What you need to do:
- a) In the tape storage text, what does Clipper Group report about the cost of tape compared with spinning disk over a 9-year TCO study?
- b) Please set down the tape storage text word for word, starting with "Tape in the" and going on through "in real applications.".

Text shown:

---------------

In the scope of natural resources, data, as the "new" natural resource is as fresh as they come. However, the relative newness of data as a true resource is not unnoticed by the predominant data storage medium. Introduced in 1952, tape sits alone in the storage arena as the only historically analytic “new” technology.
A brief history of tape demonstrates that all of the critical data through modern computational business has been nearly solely carried through time on tape. Early in data acquisition tape was the only medium with the data through put and capacity to hold the Gigabytes of data being generated. Through the eighties and early Nineties tape continued to be the most reliable infrastructure for the most critical financial and scientific data. Like it or not all of this data has been the big data for each generation. Currently the Cloud and off-premise managed infrastructure is gaining momentum for both consumers and enterprises.
Tape in the cloud is also gaining momentum, IDC has reported that more than 2% of all energy produced in the United States is used to power the “Open Compute” infrastructures used for Cloud and Social media. The cost of both powering and cooling these systems has lead to entirely new specialists in the IT field. Clipper Group reports that Tape is up to 26 times less expensive in a 9 year TCO study when compared to a spinning disk infrastructure. The power alone for the TCO of disk is more than the entire Tape infrastructure. MAID, the process of powering down disk drives not in operation, has been less than successful in real applications.

---------------

Given information:
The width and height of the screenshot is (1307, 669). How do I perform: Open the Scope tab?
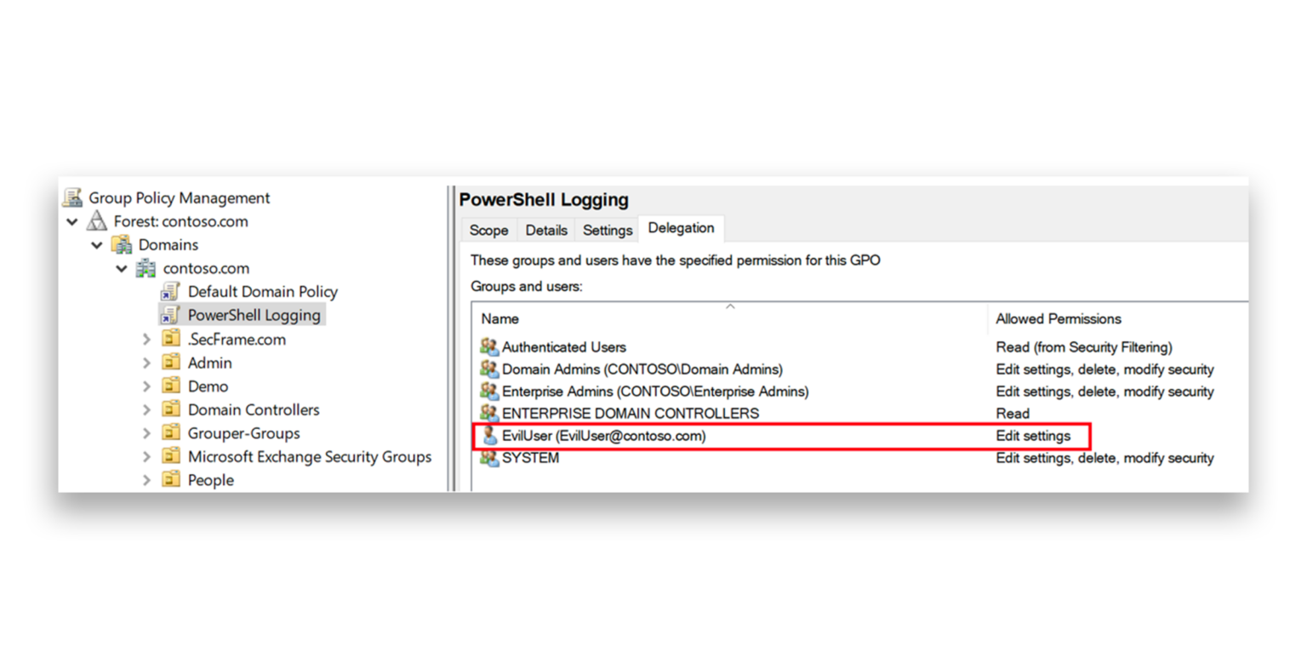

---------------

Replies:
- a) Tape is up to 26 times less expensive than a spinning disk infrastructure.

- b)
Tape in the cloud is also gaining momentum, IDC has reported that more than 2% of all energy produced in the United States is used to power the “Open Compute” infrastructures used for Cloud and Social media. The cost of both powering and cooling these systems has lead to entirely new specialists in the IT field. Clipper Group reports that Tape is up to 26 times less expensive in a 9 year TCO study when compared to a spinning disk infrastructure. The power alone for the TCO of disk is more than the entire Tape infrastructure. MAID, the process of powering down disk drives not in operation, has been less than successful in real applications.